O patriarca estremeceu visivelmente, encostando-se à ombreira. “Eu ofereci-vos um teto e o sustento de cada dia!”, gritou ele num último e patético laivo de orgulho ferido. João, elevando finalmente a sua voz, destruiu a última ilusão do patrão. “Os capatazes em quem confia dormem, neste momento, com cordas bem atadas nos pulsos e mordaças. Não haverá salvação para o senhor esta noite.” Percebendo com assombro o abismo do seu destino, o comendador baixou os braços e a guarda.

Isabel aproximou-se, de postura hirta e implacável. “Assine aqui, de imediato, a transferência total e definitiva desta propriedade para o meu nome legítimo. Caso contrário, enviarei estes documentos incriminatórios na primeira carruagem da manhã com destino às rigorosas autoridades do reino.” Acuado pela verdade nua e sentindo o peso acusador do olhar daqueles onze homens ofendidos, Ramiro não teve outra alternativa possível. Puxou da sua pena e, com mãos trémulas que traíam a sua habitual arrogância, assinou o papel da sua condenação, assumindo a perda irreversível da sua honra e do seu vasto império.

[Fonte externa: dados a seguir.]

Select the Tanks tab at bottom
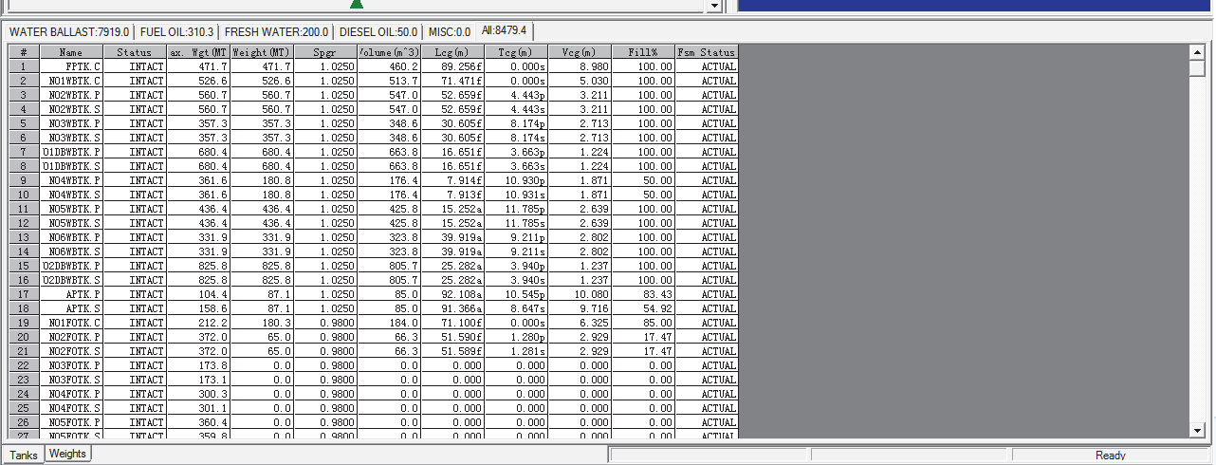Image resolution: width=1216 pixels, height=465 pixels. [24, 456]
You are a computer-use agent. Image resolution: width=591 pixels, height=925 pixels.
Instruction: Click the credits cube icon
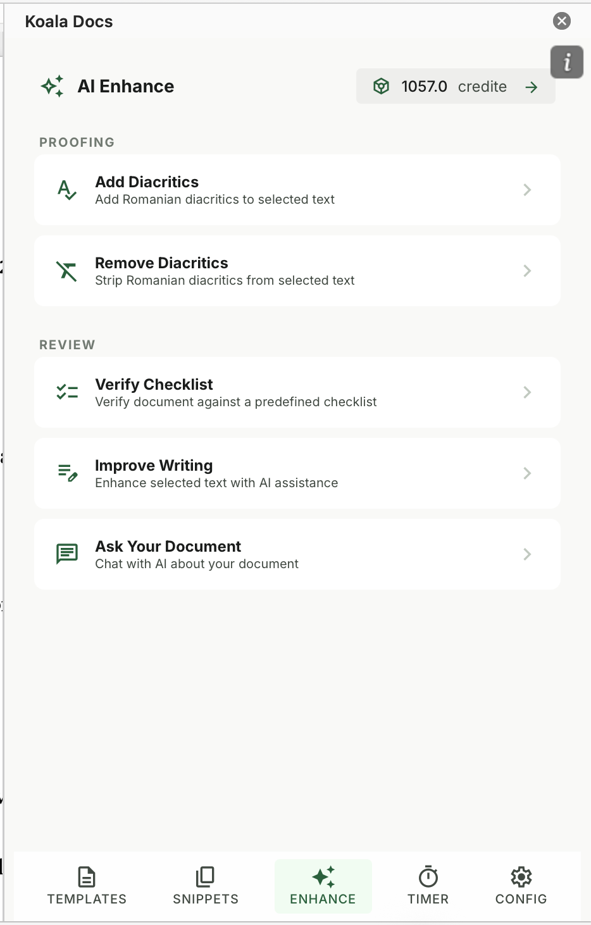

Na alvorada do dia seguinte, uma carruagem solitária e modesta partiu do imenso pátio em direção ao norte do país, levando consigo o comendador em silêncio absoluto. A brisa refrescante da manhã alentejana pareceu subitamente mais leve e limpa, correndo livre pelos extensos trigais e pelas videiras. Isabel permaneceu na varanda imponente do seu casarão, escutando atentamente o despertar sereno da quinta livre. Ao seu lado, os onze homens não eram mais meros trabalhadores subjugados, mas sim irmãos leais de uma nova e promissora era. Juntos, abraçavam agora o futuro radiante da herdade, provando que a verdadeira visão do mundo prescinde sempre dos olhos quando a alma encontra, por fim, a claridade da justiça.